Не знаю уже, что делать, а потому еще четыре раза стреляю в гука, и вот он врезается в меня как миниатюрный полузащитник в футболе, сбивает с ног и перескакивает через меня, а я падаю и, когда я бьюсь лицом о палубу, мощное землетрясение поражает Кхесань, и мои перепонки лопаются.
Тьма
Хряки проходят мимо меня, они молчат, их глаза прикованы к горизонту, но ничего там не видят, глаза воспалены, эти глаза – на запоре изнутри потных лиц, на которых запекшаяся пыль, поднятая в воздух снарядами, эти глаза, что ни на что конкретно не глядят – глаза полумертвецов, взирающих изумленно и недоверчиво на странную землю полуживых – тысячеярдовый взор.
Папа Д. А. стоит надо мной, он орет, но я ничего не слышу. Я затыкаю уши руками.
На палубе, рядом со мной – мертвый гук с розовыми пластмассовыми кишками, кучей сваленными на груди. В кишках кишат черные мухи. На щиколотках мертвого гука петли из телефонных проводов, чтобы друзья могли утащить его мертвое тело в джунгли.
Скрипучий голос, как у эльфа, доносится черт знает откуда издалека: "Ты выстрелом ему сердце вышиб! Ты выстрелом ему сердце вышиб!"
Я говорю Папе Д. А.: "А?"
И вдруг в мое поле зрения вторгается румяное лицо Могилы – самого дубового майора с двадцатилетним стажем в морской пехоте, и величайшего засранца на планете. Он орет. Его голос то становится громче, то снова уходит в никуда, и это хорошо, потому что, судя по оскалу на лице Могилы, лучше мне ничего не слышать.
– Хер ты у меня отвертишься! – говорит Могила. Он склоняется ко мне, пальцем поддевает воротник, стучит костлявым пальцем по золотистым знакам различия. – Я тебя ниже рядового опущу!
Я произношу с улыбкой: "И я до тебя еще доберусь, Могила".
Могила глумливо ухмыляется и шествует прочь.
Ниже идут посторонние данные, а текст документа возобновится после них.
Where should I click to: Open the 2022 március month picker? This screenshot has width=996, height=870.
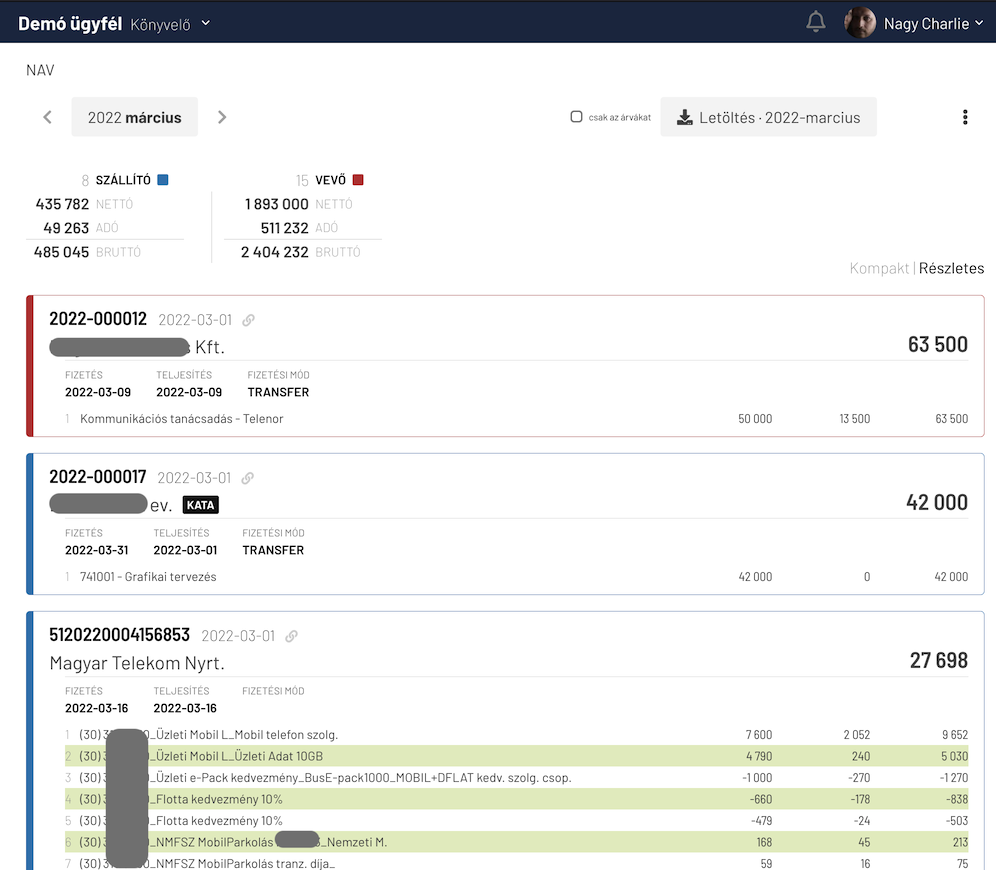pyautogui.click(x=134, y=117)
Когда ко мне возвращается слух, Папа Д. А. докладывает обстановку. Могила собирается подать на меня по 15-й статье, внесудебное расследование, потому что Бобер рассказал Могиле, будто наземная атака застала нас врасплох потому, что я спал при несении караульной службы. Но военно-полевой суд мне не грозит, потому что Бобер, как мой взводный сержант, заступился за меня и попросил Могилу на меня не серчать, потому что я чокнутый.
Наземная атака представляла собой лишь разведку боем. Наша бравоватая контратака привела лишь к бесполезной потере времени и добрых хряков. Могила уже отдал приказ отступать нашим стрелковым ротам на флангах. База в Кхесани могла бы пасть в последний день своего существования, не прилети B-52. Бомбардировщики густо засыпали участок за сотню ярдов от наших заграждений блокбастерами по две сотни фунтов, и в очередной раз спасли нас, на хер.
А Бобер, рассказывает мне Д. А., будет представлен к "Серебряной звезде" за героизм под огнем противника, потому что утверждает, будто лично возглавил контратаку. И еще Бобер получит "Пурпурное сердце" за мучительное ранение в рот, полученное в ожесточенной рукопашной схватке с элитными северовьетнамскими бойцами. И, наконец, Могила планирует подать рапорт о производстве Бобра в штаб-сержанты за отличную службу.